LOS ANGELES (CBSLA) - America's students are returning to school following the coronavirus pandemic, but in many cases, there won't be enough teachers joining them.

"I think everyone is aware that districts have been having more and more trouble filling needed roles, especially in high demand areas," according to Dr. Deborah Boyd, Dean of the College of Education for Lipscomb University in Nashville.

Boyd tells CBS affiliate WTVF there needs to be more of an emphasis on recruiting new teachers.

"Entering college freshmen and sophomores are choosing the teaching profession less often and at a fairly significant rate. So, compared to the number of college freshman who are entering teaching in 2004 and 2005, the one who are entering it in 2018, 2019 is a considerably lower number," she says.

Boyd says the reasons vary, including recruiting and retention challenges and a lack of support in the classroom.
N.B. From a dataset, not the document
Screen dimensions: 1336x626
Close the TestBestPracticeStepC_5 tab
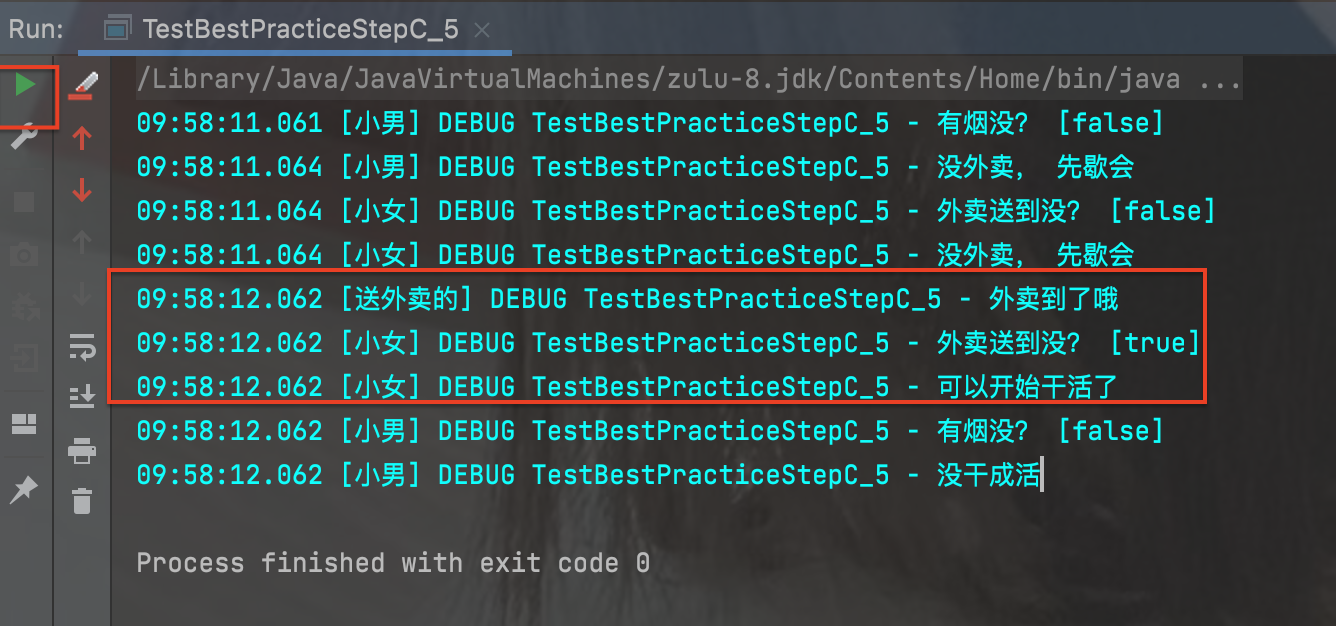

But the biggest factor is low pay.

Public high school teachers in the United States earn approximately 19.2 percent less than other college-educated workers, according to a 2020 report by the Economic Policy Institute, a nonprofit think tank.
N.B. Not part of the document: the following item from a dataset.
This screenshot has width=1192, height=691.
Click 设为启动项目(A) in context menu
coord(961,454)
"You're going to have to figure out how to entice people to get into the field," says Professional Educators of Tennessee Executive Director and CEO JC Bowman. "Money changes behavior and lots of money changes lots of behavior."

And now the coronavirus pandemic is making the situation even worse. At the beginning of the 2020 school year, about one-quarter of all teachers said they intended to leave the teaching profession by the end of the year, according to a survey from the Rand Corporation. That compares to a normal year's usual 8 percent rate of attrition, according to the National Center for Education Statistics (NCES).

The biggest need areas are for specialty teachers such as those in special education and the math and science fields. Dr. Boyd says much is at stake.

"The impact of high quality teaching is economic opportunity, it's community growth. It's our future. And so, the impact of not having those teachers would be the opposite of that."